天空のエトランゼ〜赤の王編〜
「4人だと!?」

「は!」

烏天狗は深々と頭を下げ、

「その中の1人は、白い鎧を着た女!恐らく…ポセイドン様を退けた…ブロンドの白い悪魔だと」

そう報告しながら、小刻みに震えていた。

「ブロンドの白い悪魔だと!?」

ギラは、そのネーミングが嫌いだった。

騎士団長ポセイドンを撃破し、非公開だが、不動までもがやられたといわれる…人間の女。

この星のあらゆる生物から畏れられるはずの魔物達は、人間の女の話をするだけで、怯えている。

それだけではなく、その女を悪魔と呼ぶ。

「騎士団の誇りを持たぬか!」

ギラの怒声が、烏天狗を震わせた。電気を帯びた怒りの声は、その場で烏天狗を感電させた。

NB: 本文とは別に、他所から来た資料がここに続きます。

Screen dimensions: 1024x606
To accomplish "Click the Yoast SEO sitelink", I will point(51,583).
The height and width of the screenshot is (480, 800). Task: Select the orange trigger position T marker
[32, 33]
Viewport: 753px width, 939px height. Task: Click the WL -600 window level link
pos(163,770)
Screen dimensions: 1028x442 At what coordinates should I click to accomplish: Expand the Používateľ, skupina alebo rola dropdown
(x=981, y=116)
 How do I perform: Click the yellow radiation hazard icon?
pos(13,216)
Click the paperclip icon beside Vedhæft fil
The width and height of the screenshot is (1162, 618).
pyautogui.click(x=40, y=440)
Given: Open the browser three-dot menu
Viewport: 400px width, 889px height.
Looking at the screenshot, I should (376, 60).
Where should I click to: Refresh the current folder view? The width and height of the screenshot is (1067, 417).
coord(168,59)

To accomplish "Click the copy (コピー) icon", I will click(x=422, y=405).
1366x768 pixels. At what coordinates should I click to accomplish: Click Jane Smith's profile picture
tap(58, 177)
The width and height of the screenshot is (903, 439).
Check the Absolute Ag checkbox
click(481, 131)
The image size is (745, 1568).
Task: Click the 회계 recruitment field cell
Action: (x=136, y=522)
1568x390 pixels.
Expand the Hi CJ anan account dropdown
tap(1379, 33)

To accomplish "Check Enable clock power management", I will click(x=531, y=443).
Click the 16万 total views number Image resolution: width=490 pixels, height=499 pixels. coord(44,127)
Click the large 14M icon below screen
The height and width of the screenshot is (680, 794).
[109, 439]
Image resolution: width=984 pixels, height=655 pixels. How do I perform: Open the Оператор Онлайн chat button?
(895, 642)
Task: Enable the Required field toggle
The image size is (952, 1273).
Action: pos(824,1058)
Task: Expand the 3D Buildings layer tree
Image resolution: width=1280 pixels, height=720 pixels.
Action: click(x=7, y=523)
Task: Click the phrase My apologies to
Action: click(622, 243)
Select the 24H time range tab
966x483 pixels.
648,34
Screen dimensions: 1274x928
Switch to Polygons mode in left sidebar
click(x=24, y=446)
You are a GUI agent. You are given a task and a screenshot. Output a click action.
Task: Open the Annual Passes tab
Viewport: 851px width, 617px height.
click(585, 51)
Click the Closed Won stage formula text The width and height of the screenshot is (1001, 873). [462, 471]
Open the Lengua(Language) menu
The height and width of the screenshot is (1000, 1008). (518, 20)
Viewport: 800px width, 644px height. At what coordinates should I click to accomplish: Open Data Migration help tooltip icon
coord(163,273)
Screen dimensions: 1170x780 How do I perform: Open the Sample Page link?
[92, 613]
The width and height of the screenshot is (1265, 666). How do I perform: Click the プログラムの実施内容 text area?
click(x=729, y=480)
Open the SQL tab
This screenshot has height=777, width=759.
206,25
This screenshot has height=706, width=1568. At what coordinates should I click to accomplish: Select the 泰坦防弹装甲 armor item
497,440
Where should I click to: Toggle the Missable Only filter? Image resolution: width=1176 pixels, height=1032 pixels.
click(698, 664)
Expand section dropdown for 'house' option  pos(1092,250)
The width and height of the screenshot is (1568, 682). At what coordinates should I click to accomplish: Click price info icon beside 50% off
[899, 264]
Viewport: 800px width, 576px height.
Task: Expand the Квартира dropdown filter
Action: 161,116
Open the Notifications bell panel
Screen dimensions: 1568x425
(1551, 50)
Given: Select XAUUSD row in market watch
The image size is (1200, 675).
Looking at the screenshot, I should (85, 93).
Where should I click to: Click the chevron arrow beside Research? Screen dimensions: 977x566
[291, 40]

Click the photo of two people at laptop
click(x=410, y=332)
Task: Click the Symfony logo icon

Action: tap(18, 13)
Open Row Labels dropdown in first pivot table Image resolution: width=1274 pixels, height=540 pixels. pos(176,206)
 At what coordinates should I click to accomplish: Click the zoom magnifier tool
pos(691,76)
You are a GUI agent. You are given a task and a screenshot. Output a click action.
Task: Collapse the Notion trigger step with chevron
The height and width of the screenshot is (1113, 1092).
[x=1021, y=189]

それだけではない。ギラの周りの空気もスパークして、小さな雷を通路に発生させた。

周囲にいた蜂に似た魔物達は、雷にうたれて黒焦げになった。

「いいだろう!その白い悪魔という人間を!俺が、殺してやろう!」

ギラの額から飛び出た角が、青白く光る。

「恐怖と畏れは、我等にだけあればいいのだ!人間などを畏れるな!」

ギラは、周囲の魔物に向って叫んだ。

しかし、こたえるものはいない。

「我等がもし!畏れるならば!その存在は、一人だけだ!」

ギラは、痺れて口も動かせない烏天狗を見下ろし、

「我等が王にして、絶対なる神!ライ様だけよ!!」

絶叫すると、顔を上げた。

鋭い眼光が、通路の壁を睨むと、爆発した。

蜂の巣に似た楕円形の砦の外壁が、中から吹き飛んだ。できた穴から、巨大な蝙蝠の羽を広げたギラが飛び出して来た。

「魔物達もよく聞け!今から、二度と!白い悪魔のことは口にするな!いや、する必要はない!」

ギラは、砦の中だけではなく、ジャングルの中にも叫んでいた。

「なぜならば!やつは、今日!死ぬからだ!」

蝙蝠の羽が羽ばたくと、一瞬で数キロ移動した。

「畏れは!すべて!我等のものよ!」

ギラは、ティアナ達に向って飛んで行く。

数秒後、彼らは激突することになる。